What you should do: Nothing but the lines from the start of the records through the line that contains "Must (825, 1020)" is to be copied, and each is to be copied exactly.
————
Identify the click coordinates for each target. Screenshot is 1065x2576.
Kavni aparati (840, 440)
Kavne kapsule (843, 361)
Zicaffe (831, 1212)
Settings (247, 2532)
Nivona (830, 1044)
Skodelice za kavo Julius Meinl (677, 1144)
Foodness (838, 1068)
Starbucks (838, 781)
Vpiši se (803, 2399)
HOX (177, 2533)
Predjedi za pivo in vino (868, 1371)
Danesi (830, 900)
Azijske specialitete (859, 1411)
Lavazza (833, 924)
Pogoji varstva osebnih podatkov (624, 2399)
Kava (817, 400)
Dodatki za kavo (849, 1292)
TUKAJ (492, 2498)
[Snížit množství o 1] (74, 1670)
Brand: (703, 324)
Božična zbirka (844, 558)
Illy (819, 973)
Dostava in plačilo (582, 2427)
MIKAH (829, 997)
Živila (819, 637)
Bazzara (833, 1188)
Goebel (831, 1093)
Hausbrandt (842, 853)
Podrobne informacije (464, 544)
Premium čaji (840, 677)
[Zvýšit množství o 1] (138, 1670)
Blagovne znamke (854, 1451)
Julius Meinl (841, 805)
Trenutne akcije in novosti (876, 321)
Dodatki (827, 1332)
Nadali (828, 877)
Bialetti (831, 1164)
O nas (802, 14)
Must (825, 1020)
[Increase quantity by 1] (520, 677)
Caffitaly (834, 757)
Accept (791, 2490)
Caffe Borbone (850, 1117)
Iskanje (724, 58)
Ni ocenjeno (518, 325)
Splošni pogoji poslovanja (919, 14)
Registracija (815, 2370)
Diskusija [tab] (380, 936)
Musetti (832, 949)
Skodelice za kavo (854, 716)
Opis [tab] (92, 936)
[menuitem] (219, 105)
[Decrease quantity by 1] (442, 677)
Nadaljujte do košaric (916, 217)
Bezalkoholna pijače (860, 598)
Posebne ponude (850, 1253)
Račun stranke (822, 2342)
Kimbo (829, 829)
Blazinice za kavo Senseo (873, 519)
————
Response to the exercise:
Identify the click coordinates for each target. Screenshot is 1065x2576.
Kavni aparati (840, 440)
Kavne kapsule (843, 361)
Zicaffe (831, 1212)
Settings (247, 2532)
Nivona (830, 1044)
Skodelice za kavo Julius Meinl (677, 1144)
Foodness (838, 1068)
Starbucks (838, 781)
Vpiši se (803, 2399)
HOX (177, 2533)
Predjedi za pivo in vino (868, 1371)
Danesi (830, 900)
Azijske specialitete (859, 1411)
Lavazza (833, 924)
Pogoji varstva osebnih podatkov (624, 2399)
Kava (817, 400)
Dodatki za kavo (849, 1292)
TUKAJ (492, 2498)
[Snížit množství o 1] (74, 1670)
Brand: (703, 324)
Božična zbirka (844, 558)
Illy (819, 973)
Dostava in plačilo (582, 2427)
MIKAH (829, 997)
Živila (819, 637)
Bazzara (833, 1188)
Goebel (831, 1093)
Hausbrandt (842, 853)
Podrobne informacije (464, 544)
Premium čaji (840, 677)
[Zvýšit množství o 1] (138, 1670)
Blagovne znamke (854, 1451)
Julius Meinl (841, 805)
Trenutne akcije in novosti (876, 321)
Dodatki (827, 1332)
Nadali (828, 877)
Bialetti (831, 1164)
O nas (802, 14)
Must (825, 1020)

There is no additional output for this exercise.